Ferret and Ilkeston are boats in the national collection, at the National Waterways Museum, Ellesmere Port. London Canal Museum is sponsoring the maintenance of these boats in partnership with the National Waterways Museum and the Boat Museum Society. We are providing funds to enable the BMS and the NWM to work together on the maintenance and restoration of the two boats.
The motor narrowboat Ferret was built by WJ Yarwoods of Northwich in 1926. She worked for Fellows, Morton and Clayton on the Birmingham Canal Navigations (registration no 1231; Birmingham registration no 1492). She was paired originally with the boat Urmston. Ferret is of composite construction, with wooden bottoms and steel hull sides. She is powered by a 15hp Bolinder engine and has a cargo capacity of 30 tons. The photographs show Ferret in late 2008 and late 2009 at Ellesesmere Port.
Ilkeston was built as a horse boat in 1912. For 33 years Ilkeston travelled the canals carrying all sorts of cargo until, in 1945, she was sold to the Bridgewater Department of the Manchester Ship Canal Company for £344. With her cabin and gear removed, Ilkeston was used as a mud boat on dredging operations on their Bridgewater Canal. She was renamed Mud Boat No. 3 (MB No.3), also just plain No.6. 1975 saw Ilkeston sold to Tim Wood and kept at Bulls Bridge Basin, where an extended back cabin was added to increase the living space. Use for a while as a camping boat, later being sold to a family from Nottingham in 1980, paired with ex-FMC steamer Vulcan, and used as a home.
When the wooden bottom eventually became unsound and leaks were making life unpleasant, in 1987 she was sold to Nottingham Canal Museum. A restoration to its original condition began with the renewal of all the bottom planking and the removal of the forward cabin. The boatmans cabin was renovated and repainted on the outside in the original Fellows, Morton and Clayton livery. Following closure of the Nottingham Canal Museum, the boat was transferred to the Boat Museum, Ellesmere Port, in 1999. A considerable amount of renovation work was done on Ilkeston and, after extensive research into similar horse-drawn narrow boats, running blocks were added to take the towline to a T-stud in the back cabin roof (through the framing at the front of the slide hole). This allows the steerer full control over the towline.

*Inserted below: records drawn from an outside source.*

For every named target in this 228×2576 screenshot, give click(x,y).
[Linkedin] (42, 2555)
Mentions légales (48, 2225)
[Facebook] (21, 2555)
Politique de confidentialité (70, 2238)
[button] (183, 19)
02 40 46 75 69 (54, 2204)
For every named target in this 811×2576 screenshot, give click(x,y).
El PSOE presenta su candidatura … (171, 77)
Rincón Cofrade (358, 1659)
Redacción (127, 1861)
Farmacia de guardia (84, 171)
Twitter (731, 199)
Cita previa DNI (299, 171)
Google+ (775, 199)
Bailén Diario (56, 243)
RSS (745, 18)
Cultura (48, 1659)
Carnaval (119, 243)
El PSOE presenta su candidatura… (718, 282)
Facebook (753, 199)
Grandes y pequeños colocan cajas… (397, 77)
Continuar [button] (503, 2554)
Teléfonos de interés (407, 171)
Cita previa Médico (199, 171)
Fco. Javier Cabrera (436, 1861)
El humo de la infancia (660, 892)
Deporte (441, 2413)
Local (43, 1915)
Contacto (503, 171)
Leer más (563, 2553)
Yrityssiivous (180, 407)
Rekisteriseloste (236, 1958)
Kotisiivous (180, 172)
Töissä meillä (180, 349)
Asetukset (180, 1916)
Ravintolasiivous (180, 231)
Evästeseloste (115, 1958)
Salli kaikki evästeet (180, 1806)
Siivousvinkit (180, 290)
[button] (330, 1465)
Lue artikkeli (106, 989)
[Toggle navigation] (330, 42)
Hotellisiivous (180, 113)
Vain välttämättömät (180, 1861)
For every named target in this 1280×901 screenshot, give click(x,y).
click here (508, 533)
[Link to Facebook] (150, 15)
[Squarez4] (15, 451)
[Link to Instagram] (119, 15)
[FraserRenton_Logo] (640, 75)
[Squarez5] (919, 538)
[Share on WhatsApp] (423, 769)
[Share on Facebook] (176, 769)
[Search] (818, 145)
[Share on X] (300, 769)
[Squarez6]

In the years since 1999 the boat has deteriorated and now needs significant work, primarily on the cabin.
The pictures above in this paragraph show Ilkeston in 2009 at Ellesmere Port, where she is seen protected in covered accommodation but in obvious need of maintenance work.
The Heritage Boatyard is a project led by the National Waterways Museum and the Boat Museum Society. The BMS provides a great deal of voluntary labour and other support. The Heritage Boatyard is Lottery funded to train a number of young people in heritage skills that will keep alive the traditions and skills of boat maintenance. The sponsorship partners are the National Waterways Museum (Now part of The Canal and River Trust), the Boat Museum Society, and The Canal Museum Trust (the charity that runs London Canal Museum).
London Canal Museum is financially healthy but has no resources of labour or expertise or management time available for the project so our role is to pay the bills, within an agreed annual limit, for the materials and other expenses of restoration and repair of the two boats. The Boat Museum Society has an incredible team of dedicated volunteers who support the National Waterways Museum in many ways, including a substantial commitment to practical maintenance and repair work at the Heritage Boatyard. The National Waterways Museum owns the boats, provides curatorial guidance, employs a Boatyard Supervisor and manages the site and the overall programme in consultation with others.
By coming together in this partnership, we can ensure that these historic boats are preserved for the future benefit of the public and remain well cared-for in the national collection for many years to come.
In June July and August 2012, Ilkeston made a centenary journey from Ellesmere Port to the London Canal Museum, to celebrate its restoration, its centenary, and the partnership between museums that had helped to make restoration possible.
The day of arrival was 23rd August 2012 and a day of great celebration. The museum's tug Bantam IV towed Ilkeston from near Greenford to Regent's Park, and then a horse called Buddy took over and towed Ilkeston to King's Cross, accompanied by the media and many well-wishers. At the museum, there was a big welcome with a band playing, and 100 helium balloons were released from her hold as she approached the museum. The boat stayed at the museum until 24th September.
The interior of Ferret's cargo hold. The condition of the steelwork and the timber bottom planks, whilst not dangerous, is such that planned maintenance must be programmed before too long.
The interior of Ferret's cabin. The traditional striped painting of cabins has deteriorated and requires restoration.
An apprentice in the Heritage Boatyard scheme is seen working on the cabin of Ilkeston, September 2010. Ilkeston's cabin was undergoing a complete restoration at that time and new timbers can be seen in the picture.
Ilkeston has a small forecabin, which is in reasonably good condition. The interior is shown here in 2010. A forecabin would have been used as sleeping accommodation, often for children.